South Africa

ANALYSIS

Smear and Loathing: Cop versus cop versus gangster in an unseemly melee that betrays the people’s trust

Smear and Loathing: Cop versus cop versus gangster in an unseemly melee that betrays the people’s trust
Charl Kinnear (Photo: Noor Slamdien) | Major-General Jeremy Vearey. (Photo: Gallo Images / Brenton Geach) | Major-General Andre Lincoln. (Photo: Gallo Images / Netwerk24 / Jaco Marais)

If claims levelled against certain police officers in the Western Cape prove true, devious state thugs have betrayed the residents of South Africa’s most gang-stricken province. But if the claims are malicious untruths, it will show just how low those behind the smear campaigns have sunk to undermine trust in policing.

In a Cape Town courtroom in January 2018, claims emerged that the head of detectives in the Western Cape, Major-General Jeremy Vearey, was a member of the 27s gang and worked with the gang’s leader to have an attorney murdered.

Fast-forward nearly three years and claims of a similar nature have been made in another Cape Town courtroom. This time the claims focus on the head of the Anti-Gang Unit (AGU), Major-General Andre Lincoln, and are along the lines that he wanted a criminal suspect and the suspect’s partner to help him carry out a hit on someone who had been threatening him and his colleague, AGU member Lieutenant-Colonel Charl Kinnear.

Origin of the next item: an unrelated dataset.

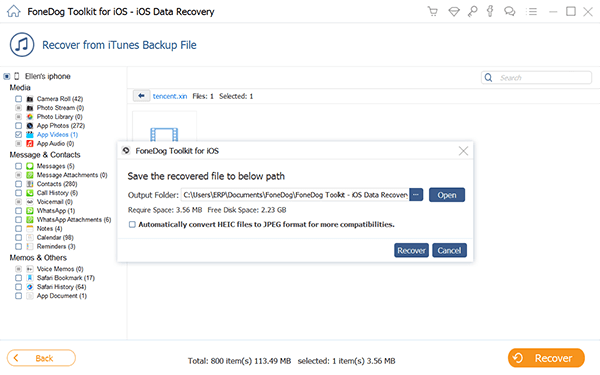600x375 pixels.
Task: Open the feedback chat icon
Action: (x=509, y=11)
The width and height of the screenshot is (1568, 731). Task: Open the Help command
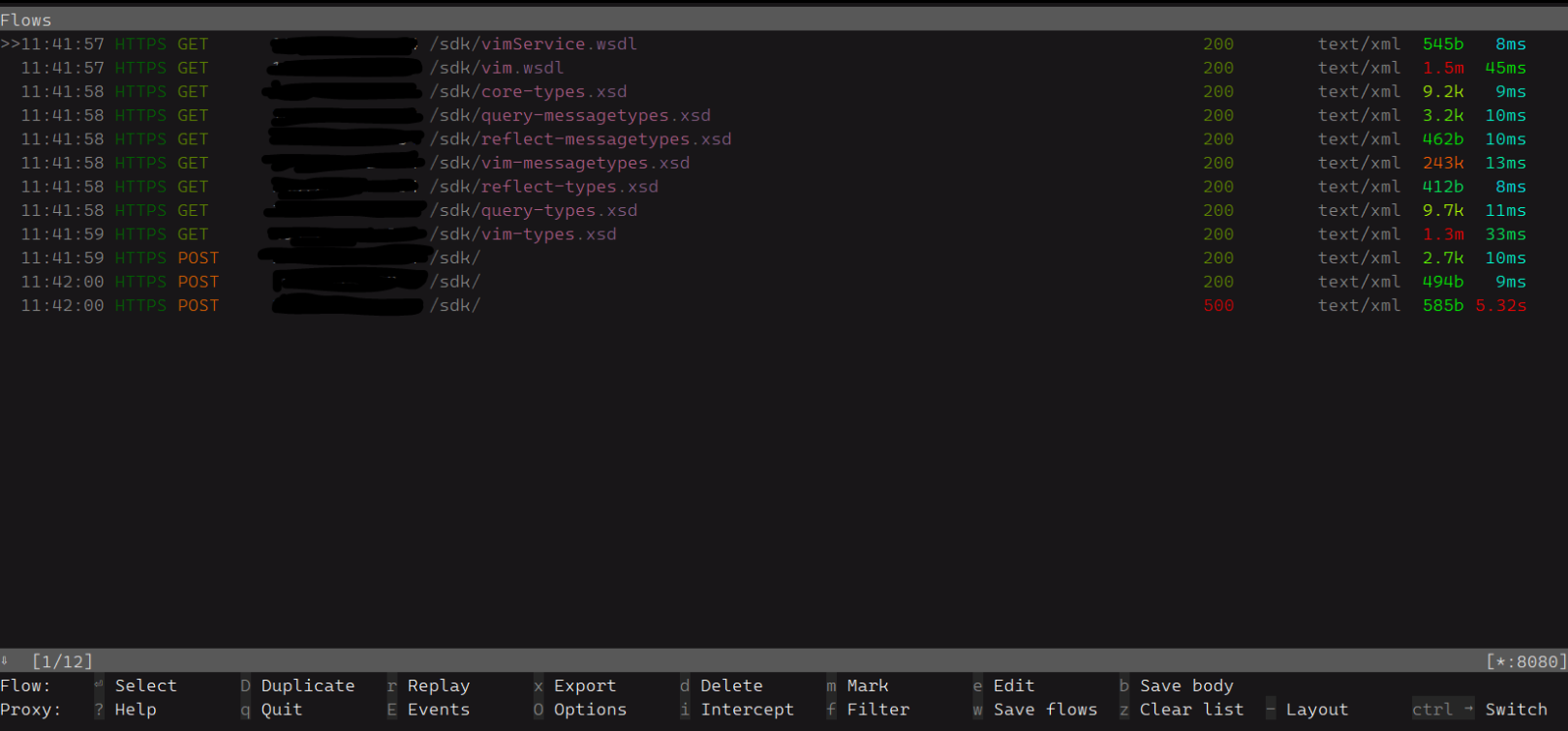(x=135, y=710)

Charl Kinnear murder trial will expose the extent of the rot in the SAPS

In both these instances, the claims were made during the early stage of a court case, so neither Vearey nor Lincoln were able to immediately and officially defend themselves within the parameters of the unfolding court processes.

Claims against police officers, when viewed in the broader context of cops versus suspects, are nothing new.

Often the character of a police officer is brought into question by the defence during a court case to either legitimately show, or create the impression, that something is amiss with the officer, and therefore the investigation itself.

What makes the situation distinctive in the Western Cape is that two of the province’s most senior cops, Vearey and Lincoln, are alleged to have orchestrated killings.

Nafiz Modack. (Photo: Gallo Images / Die Burger)

One suspect, Nafiz Modack, is linked to the claims against both cops.

Also, the suspects’ claims against cops overlay a decades-old web of claims and counterclaims among police officers themselves.

This infighting recently picked up intensity and, adding to the mix, was the assasination of Kinnear outside his Bishop Lavis home in Cape Town on 18 September this year.

Charl Kinnear killing: ‘There is a war where we are going to get bodies,’ warns Cele

Kinnear had made scathing claims against his colleagues.

Such developments have poisoned the image of the police service and left residents questioning which police officers are trustworthy. 

It is a somewhat unfair situation as public opinion is mostly based on early, one-sided claims that surface in court and are not immediately countered, as well as documents that are leaked to the media.

Situations can be defused when a fuller picture emerges in time, but residents still may not know enough about particular cops to be able to gauge their value systems or understand the nuanced context of investigations they are conducting.

This terrain of claims against cops is almost impossible to navigate because it is a combination of solid information, probable intentionally planted disinformation and claims that may be under investigation but reach the public untested.

In the Vearey saga, the bail application in which claims of his gangsterism were made, centred on Modack, who, at that stage, was accused of extortion (of which he was subsequently acquitted).

Cape Town Mafia: Biggest underworld trial to expose politically connected in city’s economy of the night

It emerged during proceedings in the Cape Town Magistrate’s Court that Modack had told a contact Vearey was a 27s gang member who had worked with the head of the gang, Red, to have attorney Noorudien Hassan murdered.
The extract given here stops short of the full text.